Подобная картина мира вызывает прямые ассоциации с общими принципами античной, «наивной» ментальности, в которой все, с точки зрения современного человека, перевернуто с ног на голову. Подлинным древние мыслили небытие — потусторонний мир, постигаемый умозрением, а бытие считали его копией, подобием, чувственным образом, рождающимся в процессе подражания. Как у Плотина, видимые вещи предстают копиями «истинного всего»[845], так и для Ремизова реалии так называемой «объективной» жизни сами по себе являлись лишь подобием подлинного бытия. В этой связи нельзя не отметить труды одного из ближайших друзей Ремизова — Льва Шестова. Практически каждая глава «Огня вещей» является своеобразной вариацией ответа на «основной вопрос философии» — в том виде, как он был сформулирован в книге Шестова «На весах Иова» (1929): «Не только чистые последователи Платона, но циники и стоики, я уже не говорю о Плотине, стремились вырваться из гипнотизирующей власти действительности, сонной действительности, со всеми ее идеями и истинами. <…> Древние, чтобы проснуться от жизни, шли к смерти. Новые, чтоб не просыпаться, бегут от смерти, стараясь даже не вспоминать о ней. Кто „практичней“? Те ли, которые приравнивают земную жизнь ко сну и ждут чуда пробуждения, или те, которые видят в смерти сон без сновидений, совершенный сон, и тешат себя „разумными“ и „естественными“ объяснениями?» Это — «основной вопрос философии — кто его обходит, тот обходит и самое философию»[846].

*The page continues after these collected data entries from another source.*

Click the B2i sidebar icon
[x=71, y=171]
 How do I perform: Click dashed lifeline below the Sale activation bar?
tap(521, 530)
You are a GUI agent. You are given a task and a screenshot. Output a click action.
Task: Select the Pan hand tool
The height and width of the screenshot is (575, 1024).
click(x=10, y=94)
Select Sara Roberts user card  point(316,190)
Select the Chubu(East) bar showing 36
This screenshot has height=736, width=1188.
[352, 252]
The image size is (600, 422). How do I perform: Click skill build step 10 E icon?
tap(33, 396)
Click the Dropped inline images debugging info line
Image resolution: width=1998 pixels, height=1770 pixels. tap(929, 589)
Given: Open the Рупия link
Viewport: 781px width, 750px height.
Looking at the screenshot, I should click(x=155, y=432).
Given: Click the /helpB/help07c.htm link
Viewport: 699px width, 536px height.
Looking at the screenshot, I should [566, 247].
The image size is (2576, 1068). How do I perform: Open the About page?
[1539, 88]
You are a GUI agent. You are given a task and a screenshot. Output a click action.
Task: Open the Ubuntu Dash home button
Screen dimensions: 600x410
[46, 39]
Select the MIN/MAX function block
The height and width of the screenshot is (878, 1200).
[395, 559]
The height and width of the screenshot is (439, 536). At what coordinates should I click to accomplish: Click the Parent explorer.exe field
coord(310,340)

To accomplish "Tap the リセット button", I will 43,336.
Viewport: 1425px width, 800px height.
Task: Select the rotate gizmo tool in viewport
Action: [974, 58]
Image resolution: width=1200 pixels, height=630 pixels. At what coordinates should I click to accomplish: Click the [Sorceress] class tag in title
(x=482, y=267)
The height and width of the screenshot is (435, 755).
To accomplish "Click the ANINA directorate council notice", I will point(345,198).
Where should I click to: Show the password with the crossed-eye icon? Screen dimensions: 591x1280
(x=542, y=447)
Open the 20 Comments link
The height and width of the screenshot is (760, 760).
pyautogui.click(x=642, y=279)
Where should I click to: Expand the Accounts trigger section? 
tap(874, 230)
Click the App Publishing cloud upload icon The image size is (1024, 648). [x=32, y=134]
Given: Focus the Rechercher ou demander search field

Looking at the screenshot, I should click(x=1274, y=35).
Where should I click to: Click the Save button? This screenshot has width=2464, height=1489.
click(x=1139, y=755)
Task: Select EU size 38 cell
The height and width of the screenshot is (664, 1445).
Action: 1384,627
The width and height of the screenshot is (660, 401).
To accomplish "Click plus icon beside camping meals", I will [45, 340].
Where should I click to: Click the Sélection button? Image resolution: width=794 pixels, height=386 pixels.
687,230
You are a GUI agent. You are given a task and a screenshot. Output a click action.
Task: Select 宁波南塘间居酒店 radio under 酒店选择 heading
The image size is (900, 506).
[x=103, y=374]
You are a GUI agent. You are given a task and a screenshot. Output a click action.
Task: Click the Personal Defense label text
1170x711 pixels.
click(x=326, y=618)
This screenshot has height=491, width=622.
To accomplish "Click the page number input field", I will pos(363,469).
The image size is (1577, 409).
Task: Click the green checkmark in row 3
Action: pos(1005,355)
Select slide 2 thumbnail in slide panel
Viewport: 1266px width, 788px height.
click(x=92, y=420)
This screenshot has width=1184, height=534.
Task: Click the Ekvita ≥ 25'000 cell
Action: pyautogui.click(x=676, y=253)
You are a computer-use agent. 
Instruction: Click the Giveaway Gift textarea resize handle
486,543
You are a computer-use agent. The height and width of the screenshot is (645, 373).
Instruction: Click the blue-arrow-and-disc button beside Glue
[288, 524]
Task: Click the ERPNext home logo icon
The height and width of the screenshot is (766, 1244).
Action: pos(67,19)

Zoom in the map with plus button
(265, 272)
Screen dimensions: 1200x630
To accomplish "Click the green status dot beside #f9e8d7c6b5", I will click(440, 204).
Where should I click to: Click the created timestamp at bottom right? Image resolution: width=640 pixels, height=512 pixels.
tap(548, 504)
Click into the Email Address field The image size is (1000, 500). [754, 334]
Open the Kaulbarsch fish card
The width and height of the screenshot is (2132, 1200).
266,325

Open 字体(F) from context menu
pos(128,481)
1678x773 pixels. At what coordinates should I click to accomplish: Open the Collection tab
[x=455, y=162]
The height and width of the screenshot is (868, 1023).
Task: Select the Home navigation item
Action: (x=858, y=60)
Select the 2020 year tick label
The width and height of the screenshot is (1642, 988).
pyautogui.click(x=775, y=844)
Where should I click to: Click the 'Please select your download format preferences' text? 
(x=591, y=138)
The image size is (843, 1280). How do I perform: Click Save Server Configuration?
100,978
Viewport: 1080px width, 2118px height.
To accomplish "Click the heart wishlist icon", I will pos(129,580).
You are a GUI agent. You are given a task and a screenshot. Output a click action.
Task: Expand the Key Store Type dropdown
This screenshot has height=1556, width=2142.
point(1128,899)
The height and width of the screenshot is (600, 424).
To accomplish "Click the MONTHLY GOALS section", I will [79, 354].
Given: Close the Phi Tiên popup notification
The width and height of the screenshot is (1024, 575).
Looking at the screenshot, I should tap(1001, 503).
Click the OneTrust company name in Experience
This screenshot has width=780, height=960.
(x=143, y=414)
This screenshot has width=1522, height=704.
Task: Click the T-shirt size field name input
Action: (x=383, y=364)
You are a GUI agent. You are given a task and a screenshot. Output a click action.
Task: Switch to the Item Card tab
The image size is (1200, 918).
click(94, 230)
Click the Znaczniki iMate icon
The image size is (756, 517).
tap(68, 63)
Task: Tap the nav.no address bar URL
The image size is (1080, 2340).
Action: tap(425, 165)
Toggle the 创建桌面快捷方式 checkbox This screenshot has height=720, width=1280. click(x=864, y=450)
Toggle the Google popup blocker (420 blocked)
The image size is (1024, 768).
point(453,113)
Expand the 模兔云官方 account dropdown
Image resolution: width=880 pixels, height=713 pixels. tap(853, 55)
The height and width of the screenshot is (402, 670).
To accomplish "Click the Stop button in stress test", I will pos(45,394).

В «Огне вещей» позиция Ремизова максимально сближается с исканиями и других философов-экзистенциалистов. Не случайно один из младших современников и близких друзей писателя считал, что «Ремизов целиком принадлежит к своеобразному направлению философии существования — экзистенциализму»[847]. Весьма показателен в этом плане сохранившийся черновик письма Ремизова к Камю (написанный, очевидно, в 1948 году): «Хочу попросить у вас „Nose“[848]. Я вас знаю по „Etranger“[849]: Marsel Arland[850] мне указал на вашу книгу, как на первую из современных. И был прав. С первых строк я почувствовал власть в ваших простых словах. Я русский, мысленно по-русски стал выговаривать фразы по-вашему. Это магия! И еще: ваш глаз. Я не забуду вашего человека с паршивой собакой, и какой плыв темной тоски на его вдруг бесцельную жизнь — тут втиск в самую глубь и гущу жизни[851]. Буду вам очень благодарен за вашу новую книгу[852]. Я вам очень благодарен за книгу[853]. Я почти слепой и читаю медленно. Мне очень интересны мнения о природе снов. Я думаю, что сны, как и первые измерения нашего голоса, неуловимы и природа их останется тайной. Чтение продолжаю. Спасибо. Будете в Париже, загляните: после 12-и [полудн]я — никуда. А.Р.»[854]. Одна из тем письма — «природа снов» — не случайна: мысли писателя о призрачности и сонности реальной жизни и «пробуждениях» в смерть прямо соотносятся как с воззрениями Л. Шестова, так и с рассуждениями его французского ученика[855].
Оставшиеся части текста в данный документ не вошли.